Records for this task:

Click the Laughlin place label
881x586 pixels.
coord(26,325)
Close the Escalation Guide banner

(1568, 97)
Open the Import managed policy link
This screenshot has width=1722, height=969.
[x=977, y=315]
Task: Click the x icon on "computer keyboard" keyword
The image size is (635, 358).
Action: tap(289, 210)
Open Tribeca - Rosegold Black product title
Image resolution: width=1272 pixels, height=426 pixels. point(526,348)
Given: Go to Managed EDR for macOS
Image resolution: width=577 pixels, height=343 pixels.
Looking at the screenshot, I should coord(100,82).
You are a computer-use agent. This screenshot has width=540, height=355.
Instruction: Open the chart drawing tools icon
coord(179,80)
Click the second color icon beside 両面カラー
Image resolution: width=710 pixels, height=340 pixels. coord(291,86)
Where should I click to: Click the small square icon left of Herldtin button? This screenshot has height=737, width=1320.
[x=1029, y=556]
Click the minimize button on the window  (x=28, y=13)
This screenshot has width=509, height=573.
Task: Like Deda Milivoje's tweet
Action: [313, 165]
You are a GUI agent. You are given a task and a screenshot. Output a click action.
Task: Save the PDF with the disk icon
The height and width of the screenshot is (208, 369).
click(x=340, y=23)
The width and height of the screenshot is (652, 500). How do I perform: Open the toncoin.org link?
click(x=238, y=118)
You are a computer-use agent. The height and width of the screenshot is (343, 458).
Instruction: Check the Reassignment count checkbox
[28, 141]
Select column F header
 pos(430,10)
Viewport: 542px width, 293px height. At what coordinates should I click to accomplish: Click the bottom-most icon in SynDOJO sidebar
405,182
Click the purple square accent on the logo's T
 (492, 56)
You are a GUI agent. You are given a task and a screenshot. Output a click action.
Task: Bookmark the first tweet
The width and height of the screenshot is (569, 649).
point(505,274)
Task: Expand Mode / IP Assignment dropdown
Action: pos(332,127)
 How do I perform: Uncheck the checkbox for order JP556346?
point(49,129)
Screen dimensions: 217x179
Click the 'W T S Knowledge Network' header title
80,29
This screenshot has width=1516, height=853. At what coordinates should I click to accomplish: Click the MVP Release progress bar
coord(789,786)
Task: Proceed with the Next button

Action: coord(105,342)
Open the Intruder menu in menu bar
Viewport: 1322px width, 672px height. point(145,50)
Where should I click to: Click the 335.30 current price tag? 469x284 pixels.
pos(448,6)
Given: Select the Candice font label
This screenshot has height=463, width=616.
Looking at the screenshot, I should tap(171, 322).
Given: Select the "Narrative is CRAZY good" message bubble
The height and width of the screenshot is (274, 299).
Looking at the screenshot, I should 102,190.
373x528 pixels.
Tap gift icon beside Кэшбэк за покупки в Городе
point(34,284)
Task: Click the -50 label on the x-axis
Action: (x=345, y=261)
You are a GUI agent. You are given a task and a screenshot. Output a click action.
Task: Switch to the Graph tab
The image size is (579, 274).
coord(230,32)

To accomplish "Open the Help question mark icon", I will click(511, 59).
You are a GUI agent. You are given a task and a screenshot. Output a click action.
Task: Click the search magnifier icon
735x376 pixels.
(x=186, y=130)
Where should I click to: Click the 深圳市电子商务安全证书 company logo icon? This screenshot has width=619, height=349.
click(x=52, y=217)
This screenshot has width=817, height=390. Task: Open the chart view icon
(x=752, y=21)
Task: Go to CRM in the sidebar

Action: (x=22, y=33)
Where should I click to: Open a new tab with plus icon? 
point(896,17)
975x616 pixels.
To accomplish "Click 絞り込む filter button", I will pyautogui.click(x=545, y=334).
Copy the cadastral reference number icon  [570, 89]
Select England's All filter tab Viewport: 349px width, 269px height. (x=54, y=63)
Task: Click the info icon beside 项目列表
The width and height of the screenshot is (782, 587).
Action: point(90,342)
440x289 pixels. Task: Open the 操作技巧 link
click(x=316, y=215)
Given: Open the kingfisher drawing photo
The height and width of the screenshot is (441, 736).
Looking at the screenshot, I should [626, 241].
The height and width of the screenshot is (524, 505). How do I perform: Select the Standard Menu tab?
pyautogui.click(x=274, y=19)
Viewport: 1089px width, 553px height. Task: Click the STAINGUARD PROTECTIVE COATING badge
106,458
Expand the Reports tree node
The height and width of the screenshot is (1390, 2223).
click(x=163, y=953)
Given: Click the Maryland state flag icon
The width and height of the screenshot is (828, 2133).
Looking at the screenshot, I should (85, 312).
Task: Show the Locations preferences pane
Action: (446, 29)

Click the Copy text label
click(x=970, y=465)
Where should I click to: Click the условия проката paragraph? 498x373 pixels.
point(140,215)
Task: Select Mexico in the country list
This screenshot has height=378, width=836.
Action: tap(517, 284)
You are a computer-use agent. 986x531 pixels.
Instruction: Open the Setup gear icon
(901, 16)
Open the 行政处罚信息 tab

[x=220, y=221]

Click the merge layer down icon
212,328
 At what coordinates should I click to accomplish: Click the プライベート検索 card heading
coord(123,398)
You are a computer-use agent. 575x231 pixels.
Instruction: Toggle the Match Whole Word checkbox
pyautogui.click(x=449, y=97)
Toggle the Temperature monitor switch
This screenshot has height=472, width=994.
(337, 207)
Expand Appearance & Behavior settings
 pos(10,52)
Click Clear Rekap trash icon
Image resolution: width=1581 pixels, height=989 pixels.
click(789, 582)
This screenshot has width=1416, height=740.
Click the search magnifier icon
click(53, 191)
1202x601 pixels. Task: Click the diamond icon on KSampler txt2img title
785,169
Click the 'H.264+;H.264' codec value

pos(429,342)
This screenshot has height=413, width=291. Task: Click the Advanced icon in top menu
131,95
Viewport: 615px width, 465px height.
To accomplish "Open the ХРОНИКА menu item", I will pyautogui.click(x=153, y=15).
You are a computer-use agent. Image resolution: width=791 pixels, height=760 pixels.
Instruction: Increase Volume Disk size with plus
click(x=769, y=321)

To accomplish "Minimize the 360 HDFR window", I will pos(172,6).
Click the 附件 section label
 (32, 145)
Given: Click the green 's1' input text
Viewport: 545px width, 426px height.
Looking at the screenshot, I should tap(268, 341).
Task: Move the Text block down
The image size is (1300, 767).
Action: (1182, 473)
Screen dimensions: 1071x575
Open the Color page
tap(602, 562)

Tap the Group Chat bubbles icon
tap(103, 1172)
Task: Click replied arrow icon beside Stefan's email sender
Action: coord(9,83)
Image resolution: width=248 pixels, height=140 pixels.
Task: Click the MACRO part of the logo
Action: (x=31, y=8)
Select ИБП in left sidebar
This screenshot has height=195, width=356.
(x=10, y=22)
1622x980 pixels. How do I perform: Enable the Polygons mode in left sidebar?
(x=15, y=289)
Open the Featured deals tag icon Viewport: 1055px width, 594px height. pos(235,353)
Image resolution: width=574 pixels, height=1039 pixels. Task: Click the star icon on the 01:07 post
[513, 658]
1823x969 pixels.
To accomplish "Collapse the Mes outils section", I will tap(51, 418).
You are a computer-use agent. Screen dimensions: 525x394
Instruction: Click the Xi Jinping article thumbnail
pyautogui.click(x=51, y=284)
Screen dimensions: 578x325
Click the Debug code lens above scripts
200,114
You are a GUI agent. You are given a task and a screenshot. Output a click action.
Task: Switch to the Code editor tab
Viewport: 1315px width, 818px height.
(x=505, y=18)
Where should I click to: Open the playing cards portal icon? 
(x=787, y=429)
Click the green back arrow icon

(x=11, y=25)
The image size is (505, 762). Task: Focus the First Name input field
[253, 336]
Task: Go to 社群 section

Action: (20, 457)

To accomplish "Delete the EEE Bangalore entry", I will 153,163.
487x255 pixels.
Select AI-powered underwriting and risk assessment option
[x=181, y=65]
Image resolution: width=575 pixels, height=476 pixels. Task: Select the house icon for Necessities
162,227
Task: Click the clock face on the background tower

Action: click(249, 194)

Problem:
Reproduce the listing above verbatim, from its first line through its last, without altering anything.

Task response:
Click the Laughlin place label
881x586 pixels.
coord(26,325)
Close the Escalation Guide banner

(1568, 97)
Open the Import managed policy link
This screenshot has width=1722, height=969.
[x=977, y=315]
Task: Click the x icon on "computer keyboard" keyword
The image size is (635, 358).
Action: tap(289, 210)
Open Tribeca - Rosegold Black product title
Image resolution: width=1272 pixels, height=426 pixels. point(526,348)
Given: Go to Managed EDR for macOS
Image resolution: width=577 pixels, height=343 pixels.
Looking at the screenshot, I should coord(100,82).
You are a computer-use agent. This screenshot has width=540, height=355.
Instruction: Open the chart drawing tools icon
coord(179,80)
Click the second color icon beside 両面カラー
Image resolution: width=710 pixels, height=340 pixels. coord(291,86)
Where should I click to: Click the small square icon left of Herldtin button? This screenshot has height=737, width=1320.
[x=1029, y=556]
Click the minimize button on the window  (x=28, y=13)
This screenshot has width=509, height=573.
Task: Like Deda Milivoje's tweet
Action: [313, 165]
You are a GUI agent. You are given a task and a screenshot. Output a click action.
Task: Save the PDF with the disk icon
The height and width of the screenshot is (208, 369).
click(x=340, y=23)
The width and height of the screenshot is (652, 500). How do I perform: Open the toncoin.org link?
click(x=238, y=118)
You are a computer-use agent. The height and width of the screenshot is (343, 458).
Instruction: Check the Reassignment count checkbox
[28, 141]
Select column F header
 pos(430,10)
Viewport: 542px width, 293px height. At what coordinates should I click to accomplish: Click the bottom-most icon in SynDOJO sidebar
405,182
Click the purple square accent on the logo's T
 (492, 56)
You are a GUI agent. You are given a task and a screenshot. Output a click action.
Task: Bookmark the first tweet
The width and height of the screenshot is (569, 649).
point(505,274)
Task: Expand Mode / IP Assignment dropdown
Action: pos(332,127)
 How do I perform: Uncheck the checkbox for order JP556346?
point(49,129)
Screen dimensions: 217x179
Click the 'W T S Knowledge Network' header title
80,29
This screenshot has width=1516, height=853. At what coordinates should I click to accomplish: Click the MVP Release progress bar
coord(789,786)
Task: Proceed with the Next button

Action: coord(105,342)
Open the Intruder menu in menu bar
Viewport: 1322px width, 672px height. point(145,50)
Where should I click to: Click the 335.30 current price tag? 469x284 pixels.
pos(448,6)
Given: Select the Candice font label
This screenshot has height=463, width=616.
Looking at the screenshot, I should tap(171, 322).
Given: Select the "Narrative is CRAZY good" message bubble
The height and width of the screenshot is (274, 299).
Looking at the screenshot, I should 102,190.
373x528 pixels.
Tap gift icon beside Кэшбэк за покупки в Городе
point(34,284)
Task: Click the -50 label on the x-axis
Action: (x=345, y=261)
You are a GUI agent. You are given a task and a screenshot. Output a click action.
Task: Switch to the Graph tab
The image size is (579, 274).
coord(230,32)

To accomplish "Open the Help question mark icon", I will click(511, 59).
You are a GUI agent. You are given a task and a screenshot. Output a click action.
Task: Click the search magnifier icon
735x376 pixels.
(x=186, y=130)
Where should I click to: Click the 深圳市电子商务安全证书 company logo icon? This screenshot has width=619, height=349.
click(x=52, y=217)
This screenshot has width=817, height=390. Task: Open the chart view icon
(x=752, y=21)
Task: Go to CRM in the sidebar

Action: (x=22, y=33)
Where should I click to: Open a new tab with plus icon? 
point(896,17)
975x616 pixels.
To accomplish "Click 絞り込む filter button", I will pyautogui.click(x=545, y=334).
Copy the cadastral reference number icon  [570, 89]
Select England's All filter tab Viewport: 349px width, 269px height. (x=54, y=63)
Task: Click the info icon beside 项目列表
The width and height of the screenshot is (782, 587).
Action: point(90,342)
440x289 pixels. Task: Open the 操作技巧 link
click(x=316, y=215)
Given: Open the kingfisher drawing photo
The height and width of the screenshot is (441, 736).
Looking at the screenshot, I should [626, 241].
The height and width of the screenshot is (524, 505). How do I perform: Select the Standard Menu tab?
pyautogui.click(x=274, y=19)
Viewport: 1089px width, 553px height. Task: Click the STAINGUARD PROTECTIVE COATING badge
106,458
Expand the Reports tree node
The height and width of the screenshot is (1390, 2223).
click(x=163, y=953)
Given: Click the Maryland state flag icon
The width and height of the screenshot is (828, 2133).
Looking at the screenshot, I should (85, 312).
Task: Show the Locations preferences pane
Action: (446, 29)

Click the Copy text label
click(x=970, y=465)
Where should I click to: Click the условия проката paragraph? 498x373 pixels.
point(140,215)
Task: Select Mexico in the country list
This screenshot has height=378, width=836.
Action: tap(517, 284)
You are a computer-use agent. 986x531 pixels.
Instruction: Open the Setup gear icon
(901, 16)
Open the 行政处罚信息 tab

[x=220, y=221]

Click the merge layer down icon
212,328
 At what coordinates should I click to accomplish: Click the プライベート検索 card heading
coord(123,398)
You are a computer-use agent. 575x231 pixels.
Instruction: Toggle the Match Whole Word checkbox
pyautogui.click(x=449, y=97)
Toggle the Temperature monitor switch
This screenshot has height=472, width=994.
(337, 207)
Expand Appearance & Behavior settings
 pos(10,52)
Click Clear Rekap trash icon
Image resolution: width=1581 pixels, height=989 pixels.
click(789, 582)
This screenshot has width=1416, height=740.
Click the search magnifier icon
click(53, 191)
1202x601 pixels. Task: Click the diamond icon on KSampler txt2img title
785,169
Click the 'H.264+;H.264' codec value

pos(429,342)
This screenshot has height=413, width=291. Task: Click the Advanced icon in top menu
131,95
Viewport: 615px width, 465px height.
To accomplish "Open the ХРОНИКА menu item", I will pyautogui.click(x=153, y=15).
You are a computer-use agent. Image resolution: width=791 pixels, height=760 pixels.
Instruction: Increase Volume Disk size with plus
click(x=769, y=321)

To accomplish "Minimize the 360 HDFR window", I will pos(172,6).
Click the 附件 section label
 (32, 145)
Given: Click the green 's1' input text
Viewport: 545px width, 426px height.
Looking at the screenshot, I should tap(268, 341).
Task: Move the Text block down
The image size is (1300, 767).
Action: (1182, 473)
Screen dimensions: 1071x575
Open the Color page
tap(602, 562)

Tap the Group Chat bubbles icon
tap(103, 1172)
Task: Click replied arrow icon beside Stefan's email sender
Action: coord(9,83)
Image resolution: width=248 pixels, height=140 pixels.
Task: Click the MACRO part of the logo
Action: (x=31, y=8)
Select ИБП in left sidebar
This screenshot has height=195, width=356.
(x=10, y=22)
1622x980 pixels. How do I perform: Enable the Polygons mode in left sidebar?
(x=15, y=289)
Open the Featured deals tag icon Viewport: 1055px width, 594px height. pos(235,353)
Image resolution: width=574 pixels, height=1039 pixels. Task: Click the star icon on the 01:07 post
[513, 658]
1823x969 pixels.
To accomplish "Collapse the Mes outils section", I will tap(51, 418).
You are a computer-use agent. Screen dimensions: 525x394
Instruction: Click the Xi Jinping article thumbnail
pyautogui.click(x=51, y=284)
Screen dimensions: 578x325
Click the Debug code lens above scripts
200,114
You are a GUI agent. You are given a task and a screenshot. Output a click action.
Task: Switch to the Code editor tab
Viewport: 1315px width, 818px height.
(x=505, y=18)
Where should I click to: Open the playing cards portal icon? 
(x=787, y=429)
Click the green back arrow icon

(x=11, y=25)
The image size is (505, 762). Task: Focus the First Name input field
[253, 336]
Task: Go to 社群 section

Action: (20, 457)

To accomplish "Delete the EEE Bangalore entry", I will 153,163.
487x255 pixels.
Select AI-powered underwriting and risk assessment option
[x=181, y=65]
Image resolution: width=575 pixels, height=476 pixels. Task: Select the house icon for Necessities
162,227
Task: Click the clock face on the background tower

Action: click(249, 194)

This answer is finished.